# what is your favorite



## magnum1 (Aug 27, 2010)

What music do you listen to when plowing ( favorite group and or song )
Mine is Iron butterfly you guested it In-a-godda-da-vita long version
I probably just dated myself, Maybe thats why it says SENIOR MEMBER


----------



## csi.northcoast (Aug 7, 2010)

ac/dc thunderstruck, metalica enter sandman, ted nugent stranglehold


----------



## jklawn&Plow (Jan 8, 2011)

Smoke on the Water-DP, the Bleeding Heart-JH


----------



## magnum1 (Aug 27, 2010)

jklawn&Plow;1364654 said:


> Smoke on the Water-DP, the Bleeding Heart-JH


Deep Purple Great choice Space Trucking  Ya


----------



## 95HDRam (Sep 12, 2011)

Boston "Peace of Mind", "More Than a Feeling", Linkin Park "Figure.09", "In The End", "One Step Closer", and Nazareth "Hair of The Dog". Just a few from my Plow Mix CD's.


----------



## Lugnut (Feb 25, 2006)

Im a country guy mostly, spent the majority of last winter listening to Brantley Gilbert whose just starting to get popular now as well as what was playing on the radio. I love listening to Copperhead Road when im plowing roads though and can cruise a little faster.


----------



## Longae29 (Feb 15, 2008)

Country, rap, christmas music.


----------



## 95HDRam (Sep 12, 2011)

Lugnut;1364676 said:


> Im a country guy mostly, spent the majority of last winter listening to Brantley Gilbert whose just starting to get popular now as well as what was playing on the radio. I love listening to Copperhead Road when im plowing roads though and can cruise a little faster.

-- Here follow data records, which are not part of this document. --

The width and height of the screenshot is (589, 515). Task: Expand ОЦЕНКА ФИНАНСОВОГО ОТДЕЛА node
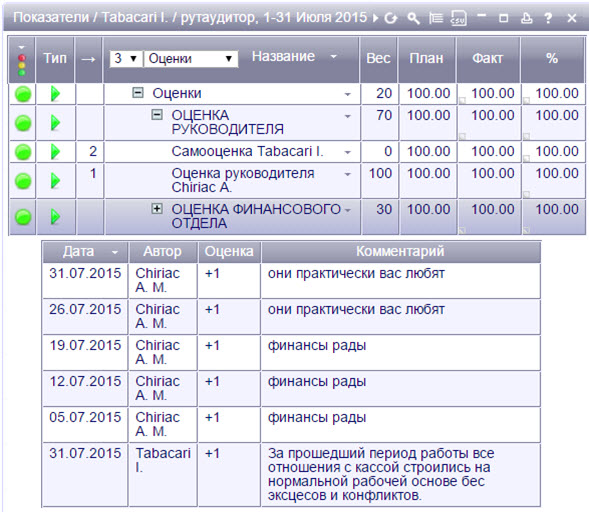[x=157, y=208]
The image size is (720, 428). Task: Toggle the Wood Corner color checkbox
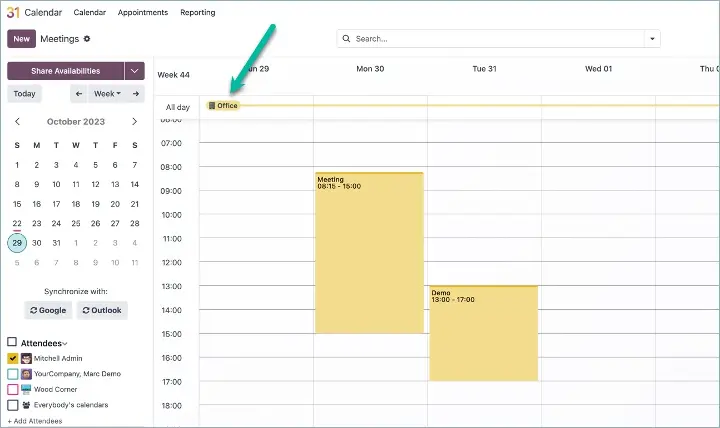[x=12, y=389]
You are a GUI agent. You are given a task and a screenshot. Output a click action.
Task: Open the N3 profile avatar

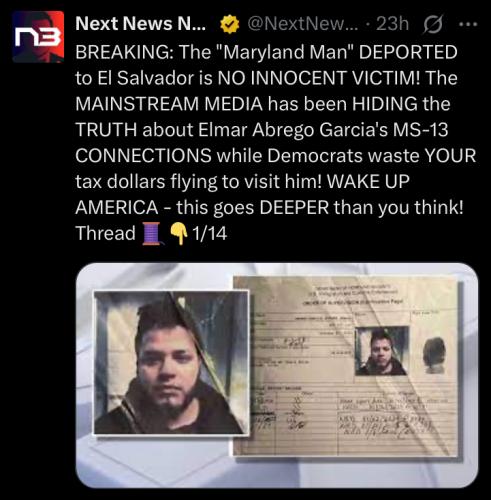coord(38,37)
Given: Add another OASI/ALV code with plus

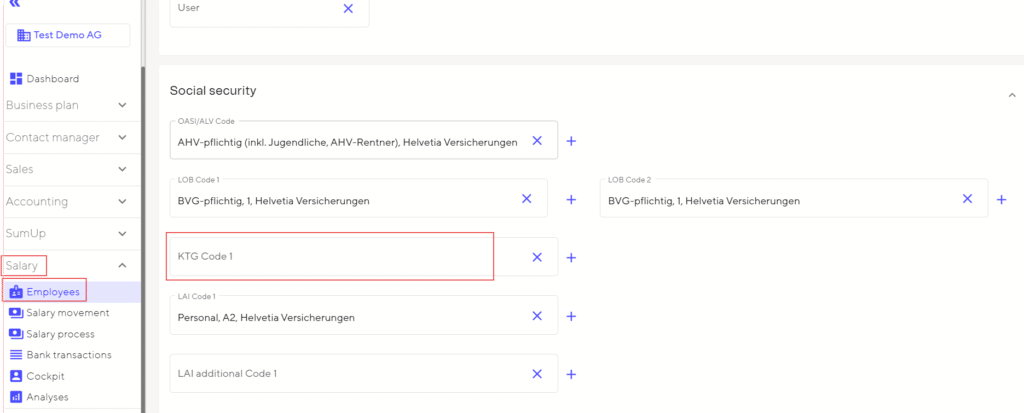Looking at the screenshot, I should point(571,141).
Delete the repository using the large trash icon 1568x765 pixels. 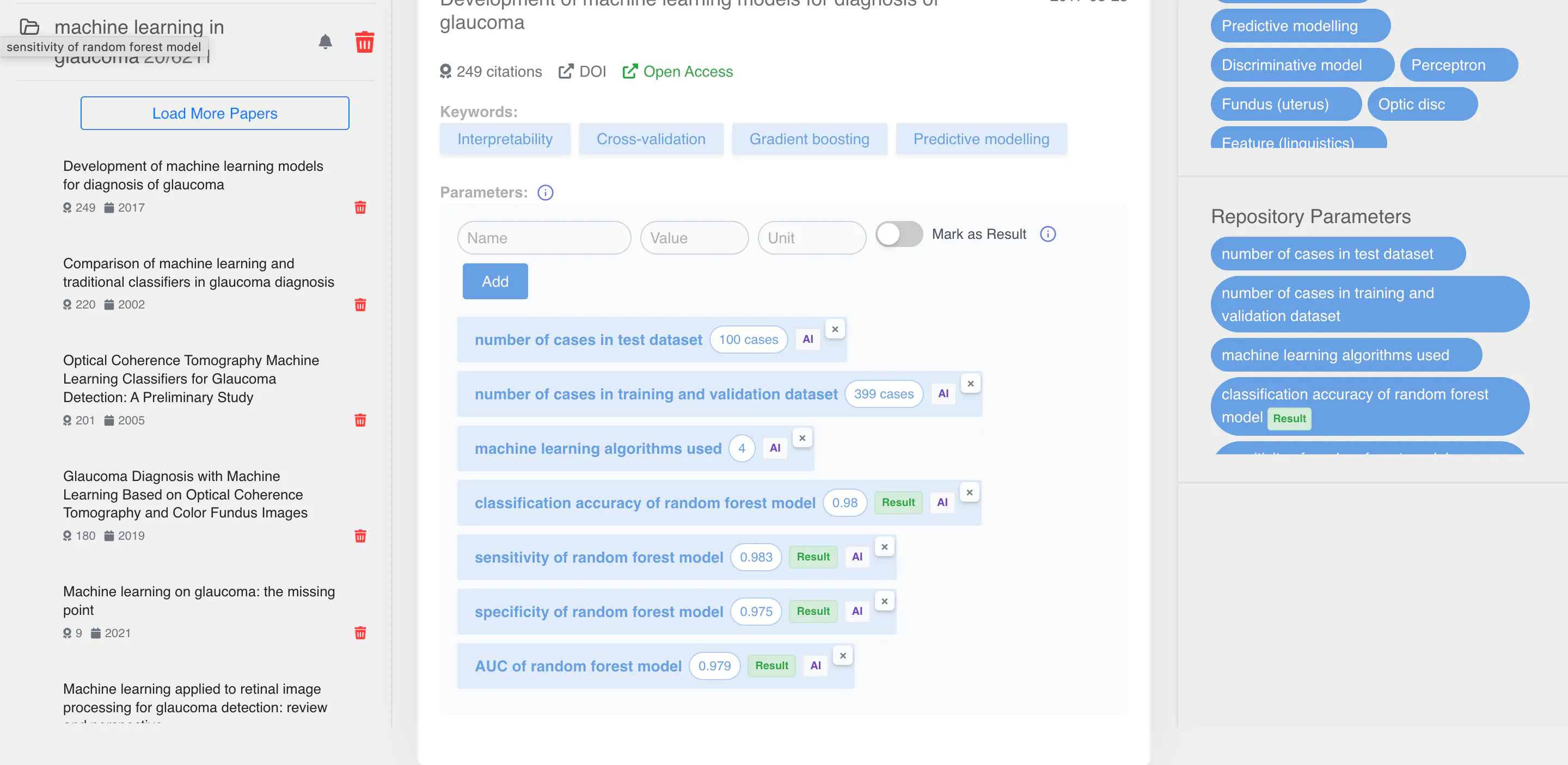(x=365, y=42)
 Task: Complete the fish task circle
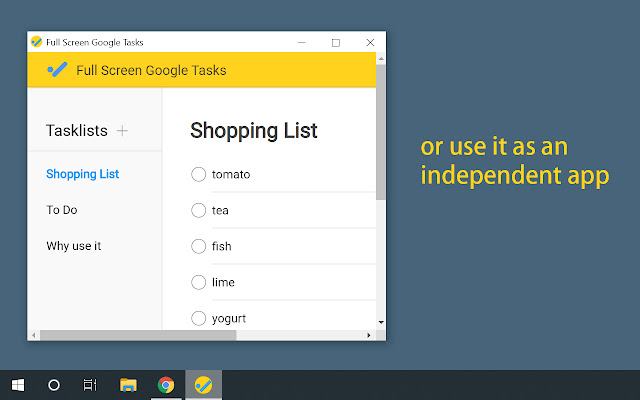198,246
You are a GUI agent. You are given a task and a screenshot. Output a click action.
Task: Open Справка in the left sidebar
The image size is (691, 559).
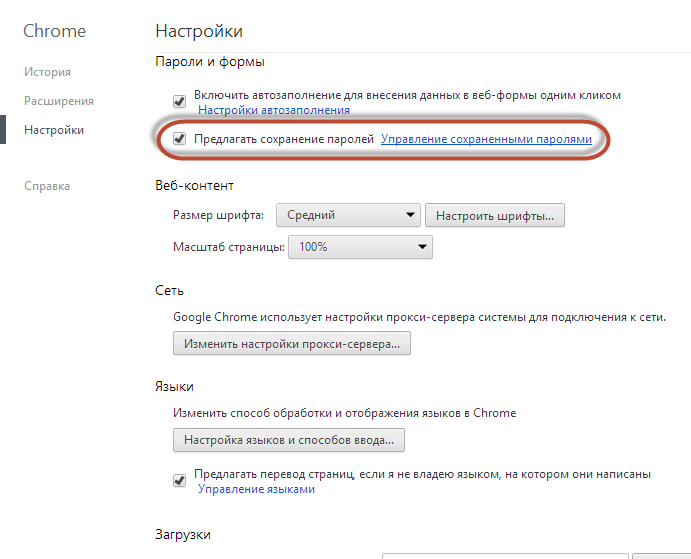(x=47, y=186)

Yeah I have Brantley too, been listening to him since 2009.


----------



## magnum1 (Aug 27, 2010)

Lugnut;1364676 said:


> Im a country guy mostly, spent the majority of last winter listening to Brantley Gilbert whose just starting to get popular now as well as what was playing on the radio. I love listening to Copperhead Road when im plowing roads though and can cruise a little faster.


How about Brother Phelps ( any way the wind blows ) or Don Walser ( cowpoke )


----------



## BUFF (Dec 24, 2009)

Pantera, Cowboys From Hell, anything from Metalica, White Zombie, Phish or Stevie Ray Vaughn. Sooooo pretty much anything with a fast beat...


----------



## Dr Who (Dec 16, 2010)

I have Sirus/Xm in my truck so I flip back and forth from Octane (modern rock) Boneyard (older,classic rock) and the old time radio channel. I sometimes listen to the 80's hairband channel and the heavy rock channel depending on what is on it.

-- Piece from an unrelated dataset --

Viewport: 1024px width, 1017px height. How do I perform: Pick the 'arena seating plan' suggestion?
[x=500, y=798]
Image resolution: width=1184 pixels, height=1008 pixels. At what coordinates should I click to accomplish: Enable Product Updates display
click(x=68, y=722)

I prefer the old time radio channel, if there playing something that I like as I get interested in it and it makes the time go by faster, but I do not have to concentrate on it totally and can still drive/plow. This is what I do when I am driving long distance for my survey work, makes driving across the Midwest so much better!. remember, the shows were intended for the radio, in the 1930-50's for people that did not have as much visual stimulation as we are used to. So they are just as easy to listen to as a song on the radio, for me anyway, and I just love the Sci-fi and horror stories, as well as the comedy so well done (most of them)

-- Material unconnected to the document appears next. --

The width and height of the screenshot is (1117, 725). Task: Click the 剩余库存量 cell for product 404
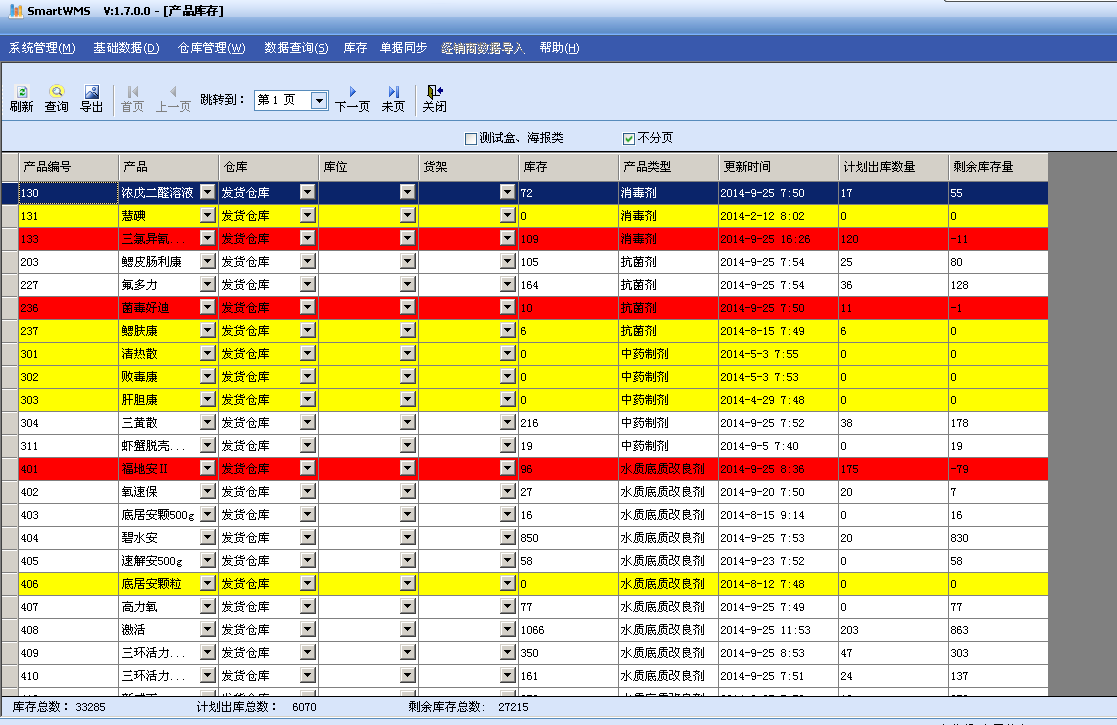(x=997, y=538)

But If I have a rider, I usually just leave it on octane


----------



## Dr Who (Dec 16, 2010)

Just noticed, no one has even said anything about the old Christmas classic, _Let it snow_!


----------



## blazer2plower (Nov 19, 2011)

As Christmas music go's its twisted sister twisted christmas other than that it is classic rock all the way

I love my Z just not now


----------



## BUFF (Dec 24, 2009)

blazer2plower;1365252 said:


> As Christmas music go's its twisted sister twisted christmas other than that it is classic rock all the way
> 
> I love my Z just not now


How about the Black Sabith "Ironman" spin off "I am Santa Cluas"


----------



## Longae29 (Feb 15, 2008)

I like "merry christmas from the family"


I hated when I had a shoveler with me, then I couldnt sing along every song and feel ok about it.


----------



## blazer2plower (Nov 19, 2011)

Thats good as well


----------



## grandview (Oct 9, 2005)

Magnum,as old as you are,Figured you'd be listening to Tony Bennett while plowing!


----------



## ProLawn Outdoor (Dec 15, 2008)

Lugnut;1364676 said:


> Im a country guy mostly, spent the majority of last winter listening to Brantley Gilbert whose just starting to get popular now as well as what was playing on the radio. I love listening to Copperhead Road when im plowing roads though and can cruise a little faster.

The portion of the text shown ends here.